++++ Selected text

There are debates regarding the etymological origins of the term Macumba and the matter remains unsettled. Some scholars have argued that Macumba derives from a Bantu language term for a type of percussion instrument. If so, the use of such instruments in the rituals of Bantu speakers brought to Brazil might have resulted in the word becoming associated with Afro-Brazilian religious traditions. An alternative argument, put forward by Marcos Aurélio Luz and Georges Lapassade, argued that macumba derived from
the term mocamba, which designated a house of runaway slaves.

==Definitions==

There are conflicting views as to what the term Macumba describes. The term is sometimes used as a colloquial term for all Afro-Brazilian religions. The scholar Stefania Capone noted that, when applied to Afro-Brazilian religions, Macumba can "indicate anything to do with spirits".
In this, macumba is used in much the same way as the term calundu, which had been used in the 18th century to describe Afro-Brazilian traditions.

In this sense, the term macumbeiros has sometimes been used for practitioners of Candomblé and Umbanda, two Afro-Brazilian religions that emerged in the 19th and early 20th centuries respectively. Writing in the 1990s, the anthropologist Robert A. Voeks noted that those who took an extremely negative view of Candomblé still viewed it as being "impregnated with devil worship and macumba." The term macumba has also been historically used for Umbanda, and some Umbandists have referred to themselves as macumbeiros, often in jest due to the negative connotations of this term. At the same time, there are those taking a positive view of Candomblé and Umbanda who seek to distinguish these traditions from what they call macumba.

===Stricter sense===
Other definitions suggest a more restrictive use of the term. The scholar Kelly Hayes noted that while Macumba was "a term used to denominate Afro-Brazilian religious cults, practices, and ritual objects" as a whole, it was used "most especially" for "those thought to involve feitiçaria, sorcery or black magic." The scholar Steven Engler noted that Macumba "refers not to a specific religion but to a range of popular Afro-Brazilian rituals (often labeled 'black magic') that aim at healing and worldly benefits."

++++++++

Work instruction 1.
In the passage on the term Macumba, what did Luz and Lapassade say the word mocamba designated?
Work instruction 2.
Write the next part of the passage on the term Macumba, picking up after its final sentence.

++++ Stored data

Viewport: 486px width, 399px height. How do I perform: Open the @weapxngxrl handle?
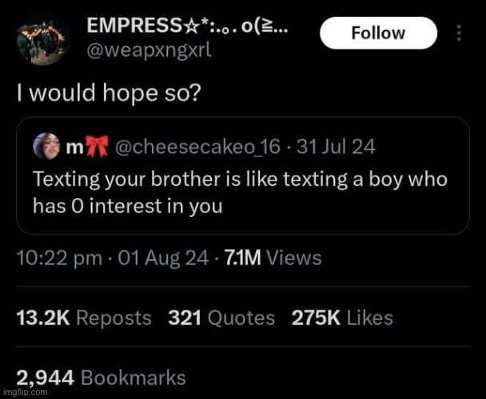coord(149,50)
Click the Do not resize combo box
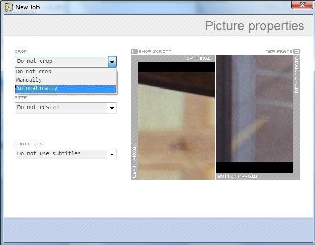 pos(65,108)
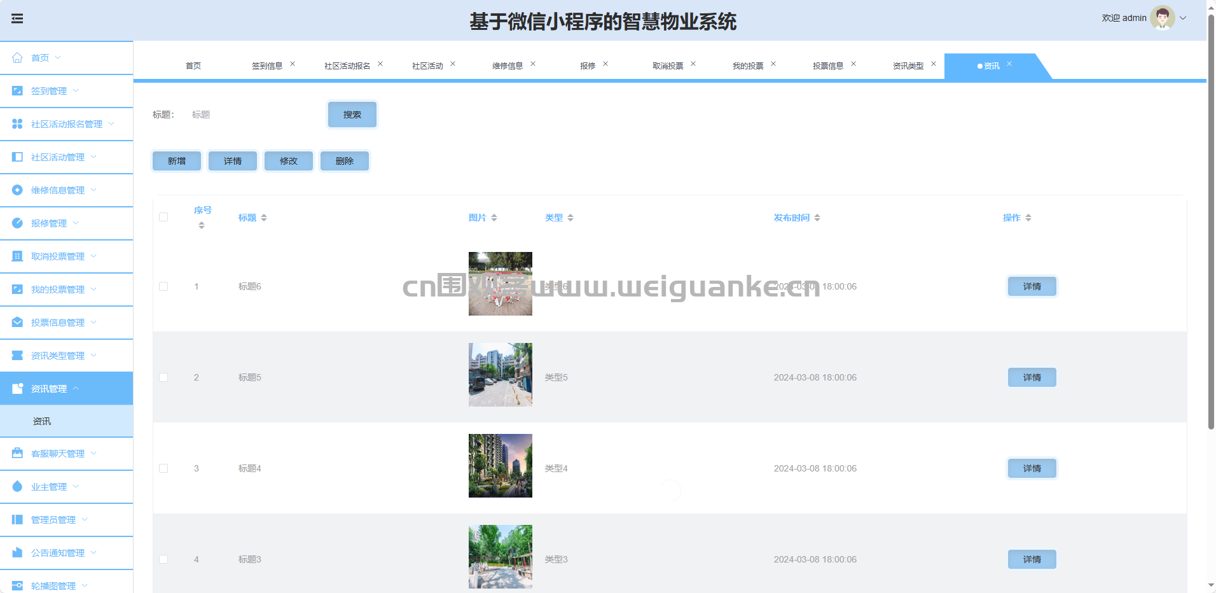The image size is (1216, 593).
Task: Click the 新增 button
Action: (177, 161)
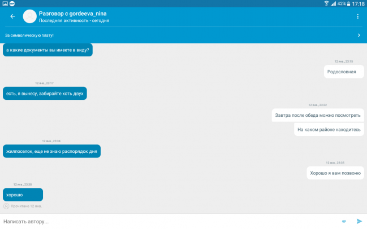Tap the read receipt avatar icon
Image resolution: width=367 pixels, height=229 pixels.
(6, 206)

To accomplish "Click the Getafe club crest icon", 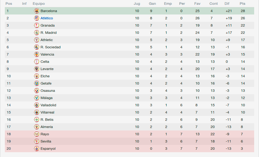I will pyautogui.click(x=37, y=83).
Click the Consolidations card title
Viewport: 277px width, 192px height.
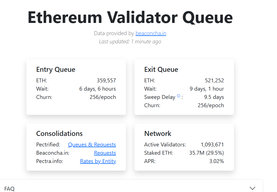(59, 133)
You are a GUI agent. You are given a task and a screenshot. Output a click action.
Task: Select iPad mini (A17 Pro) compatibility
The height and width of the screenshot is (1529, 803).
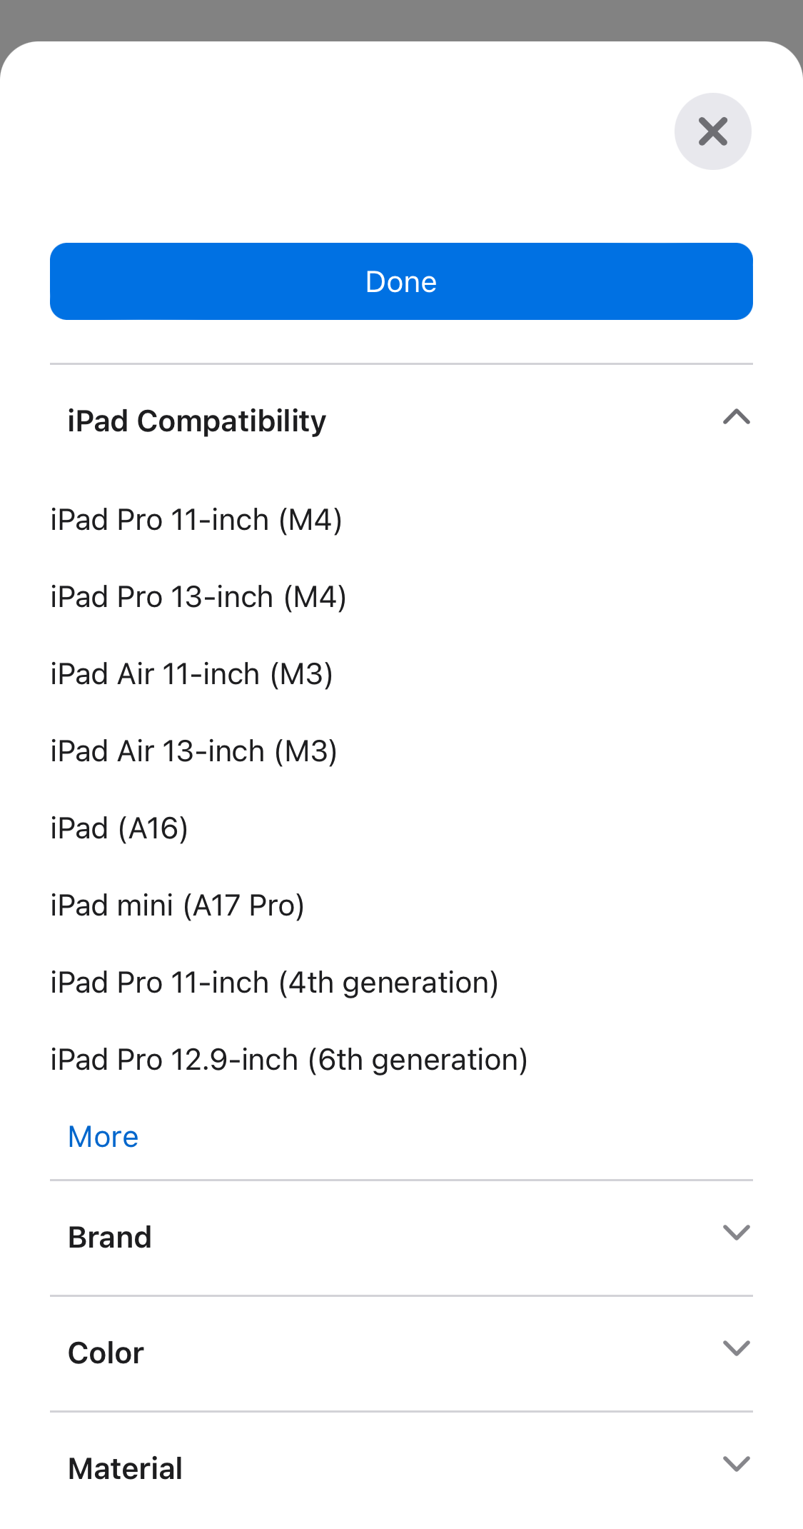click(x=177, y=905)

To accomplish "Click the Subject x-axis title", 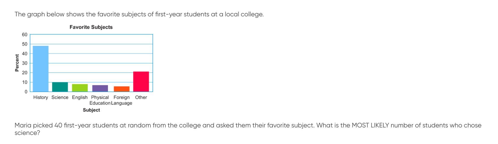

++++++++

Expected answer 1.
A house of runaway slaves.

Expected answer 2.
In particular the term has been used for those practitioners who cultivate relations with spirits referred to as exus; in Brazil, these are sometimes also called "devils," while devotees call them povo da rua, people of the streets." In this sense, macumba is most associated with the area around Rio de Janeiro. Much of the specialist literature on the topic has identified that city as the home of Macumba, with some practitioners of Afro-Brazilian traditions in Rio referring to their practices as Macumba.

Hayes argued that the term effectively operated as a "boundary marker within larger classificatory projects", one commonly used "to determine legitimate forms of religious expression, establishing the boundaries of
religious authenticity, propriety, and morality." They noted that much literature sought to portray Candomblé as a legitimate religion of pure African derivation while simultaneously denigrating Macumba as "especially syncretistic, impure, or degraded". This division is evident in the work of the sociologist Roger Bastide, who presented the Nago tradition of Candomblé, of which he was an initiate, as a legitimate religion, while dismissing the Bantu tradition of Candomblé as a form of Macumba that could only be labelled magic.